Revenues grew +6% y/y (+8% ex-FX) in 1Q25. However, they noted that if you excluded the impact of FX and calendar impacts (Easter and inclusion of a leap day in the comp), revenues would have been +11% y/y.
If you recall, last quarter was very positive because they reversed a multi-quarter drop off in revenue growth—they fell from +18% y/y to +10% y/y before reaccelerating back to +12%.
While this quarter’s +11% y/y adjusted-revenue growth is solid (even if it is a deceleration from the +12% ex-FX figure they put up last quarter). The bigger disappointment was Gross Booking Value, or GBV.

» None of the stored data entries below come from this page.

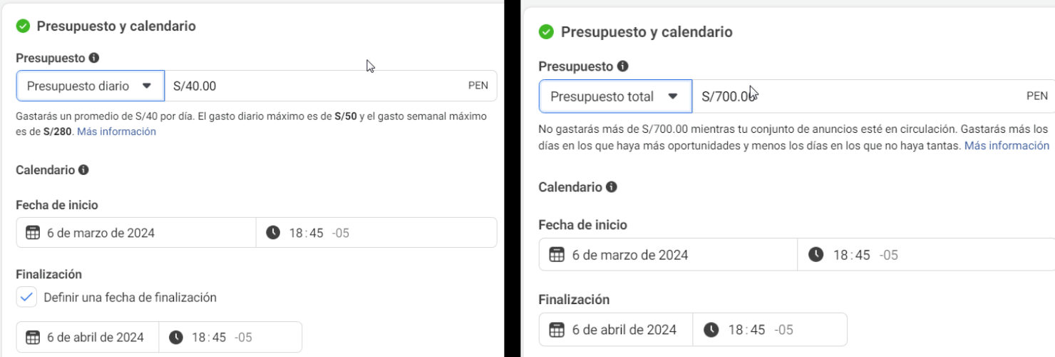Click the S/40.00 budget amount field
The image size is (1055, 357).
point(314,86)
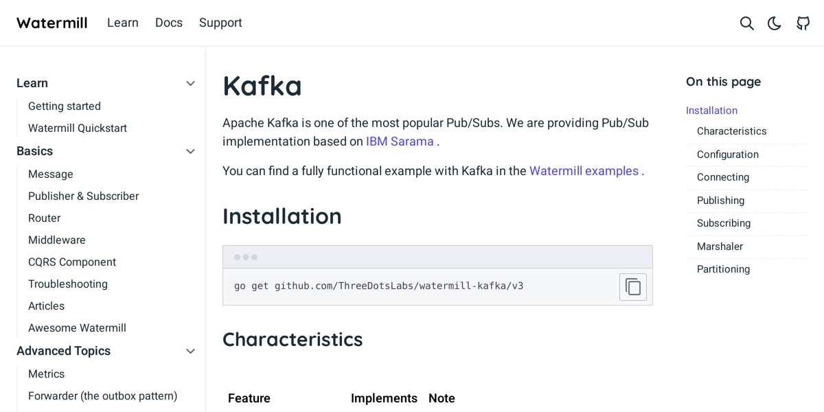The height and width of the screenshot is (412, 824).
Task: Open the IBM Sarama link
Action: coord(400,141)
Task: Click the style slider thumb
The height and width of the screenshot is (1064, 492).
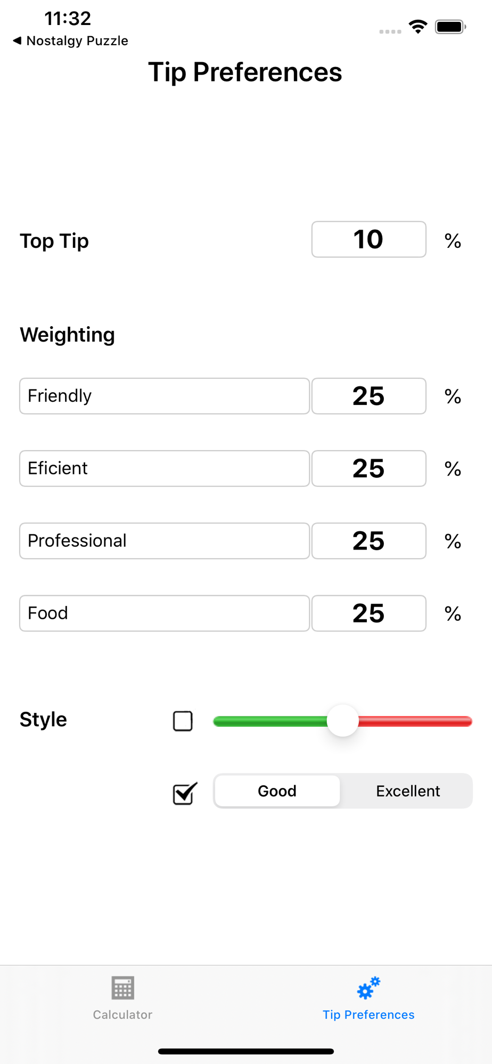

GBV fell to just +7% from +13% y/y last quarter. (Adjusted for FX these figures are +9% and +13%, respectively).
As a reminder, there is a delay between GBV and revenue growth as GBV is counted at booking and revenue is recognized at check-in. This means it can be a leading indicator for revenue.
Although, Airbnb has not seen the same level of softness across the business as many feared. Instead, only certain travel corridors have been impacted. CFO Elinor Mertz noted that foreign travel to the U.S. has been affected.
Although foreign travel to the U.S. is a small portion of their business, which they estimate at 2-3% of their total bookings. They also noted that the “forgone travel” to the U.S. seems to have been diverted elsewhere. Below Mertz notes that Canadian travel to the U.S. has dropped, but they are still traveling to other destinations. This shows the benefits of having a global platform.
They also noted that “in the U.S., we’ve seen relatively softer results, which we believe has been largely driven by broader economic uncertainties.” This resulted only a low single digit nights booked growth (from mid-single digit last Q). EMEA slowed too from low double digit nights booked to mid-single digit. Latin America (Brazil in particular) and Asia Pacific have been stronger, growing nights low 20s and mid-teens, respectively.
Remember, these results do not include the greater economic uncertainties that were kicked up after “Liberation Day”, when the Trump Administration announced broad sweeping Tariffs. While many would seem to believe this would drive even softer results for 2Q, given that travel is generally a discretionary, non-essential good and tends to be pulled back on first in economic slowdowns, Airbnb’s guide does not imply a further slowdown. Their 2Q outlook was for revenues to grow +9 to 11% y/y.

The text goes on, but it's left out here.